7 September, Arts on Tour, CHB Municipal Theatre
What follows is a very personal response to a very personal piece of theatre. Jan Bolwell has written and performs this piece based on her grandfather’s war stories. It is being toured through New Zealand by Arts on Tour. It was reviewed for us by Mary Kippenberger who peppers her response with quotes from the play.
“No one wins in war. We all lost.”
Jan Bolwell I take off all of my hats to you and yours. I take all my hats off to your vision, your characters, your song, your dance, your humour, your empathy, your wisdom, and your skill. Your grandfather’s war climbed right off that stage and demanded that we listen, that we hear, that we feel. Futility holding hands with humanity, humanity holding hands with inhumanity.
“Would you die for your country?”
This beautifully crafted, collaborative production, on a basic level, brought home the stark realities of war. The senseless waste, the personal triumphs and tragedies.
“We were sold a story and we all bought it, hook line and sinker.”

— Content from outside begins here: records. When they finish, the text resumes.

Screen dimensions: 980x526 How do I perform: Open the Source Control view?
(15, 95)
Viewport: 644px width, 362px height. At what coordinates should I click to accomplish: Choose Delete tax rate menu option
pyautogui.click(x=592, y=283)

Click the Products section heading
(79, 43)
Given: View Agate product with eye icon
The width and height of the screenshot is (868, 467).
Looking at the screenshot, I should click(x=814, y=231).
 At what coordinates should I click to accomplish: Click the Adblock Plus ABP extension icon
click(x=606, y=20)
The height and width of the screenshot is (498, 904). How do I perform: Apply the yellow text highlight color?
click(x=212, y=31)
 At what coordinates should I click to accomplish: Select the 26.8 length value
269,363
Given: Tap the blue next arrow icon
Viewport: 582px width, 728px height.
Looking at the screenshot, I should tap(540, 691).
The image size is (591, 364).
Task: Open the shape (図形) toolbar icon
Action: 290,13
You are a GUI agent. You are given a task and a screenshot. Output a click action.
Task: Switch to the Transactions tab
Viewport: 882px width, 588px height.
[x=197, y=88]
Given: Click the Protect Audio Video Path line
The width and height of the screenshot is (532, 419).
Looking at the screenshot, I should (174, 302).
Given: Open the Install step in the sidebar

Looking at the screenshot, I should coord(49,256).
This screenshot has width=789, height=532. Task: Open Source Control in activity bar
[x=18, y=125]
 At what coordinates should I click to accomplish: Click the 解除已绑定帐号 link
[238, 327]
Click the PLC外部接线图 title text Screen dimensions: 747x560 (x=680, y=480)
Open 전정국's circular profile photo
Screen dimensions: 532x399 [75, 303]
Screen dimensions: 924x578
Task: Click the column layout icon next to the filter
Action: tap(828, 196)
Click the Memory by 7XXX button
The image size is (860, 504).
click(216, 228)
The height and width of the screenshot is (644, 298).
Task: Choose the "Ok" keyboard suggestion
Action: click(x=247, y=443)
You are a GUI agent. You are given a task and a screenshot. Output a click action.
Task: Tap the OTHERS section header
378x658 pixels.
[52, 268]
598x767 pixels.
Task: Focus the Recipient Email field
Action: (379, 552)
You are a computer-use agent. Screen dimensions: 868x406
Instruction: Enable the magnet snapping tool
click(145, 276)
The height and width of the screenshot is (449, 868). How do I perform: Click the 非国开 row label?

But for me its power lay in personal reflection and regret. My father and mother died with their stories mostly untold. They didn’t tell, we didn’t ask. My grandfather was a military man and died from shrapnel to the brain. He was 60. I was four years old and I have no memories of him. I would have liked a grandfather. I think he would have liked it too.
Jan Bolwell is a playwright, performer, choreographer and director of Wellington’s Crows Feet Dance Collective. Collaborating with director Kerryn Palmer, composer, Laughton Pattrick, set and costume designer, Andrew Simpson, Lighting design, Janis Cheng and technician, Neal Barber, Jan has brought to our Waipawa stage a One Woman tour de force.
I am glad to have met Jan’s grandfather. I wish things had been different for him, his friends, their families. I wish I wasn’t fearful for my children, my grandchildren and the great grandchildren I will never meet. I wish we had a choice about this next war. I wish there was somewhere to hide. I wish I could feel relieved and somewhat smug that I grow vegetables and live in New Zealand. Maybe we should do something about it. Maybe we should all just get along. A global, collaborative performance of justice and equitable sharing, starting in our own backyards. It’s not rocket science is it?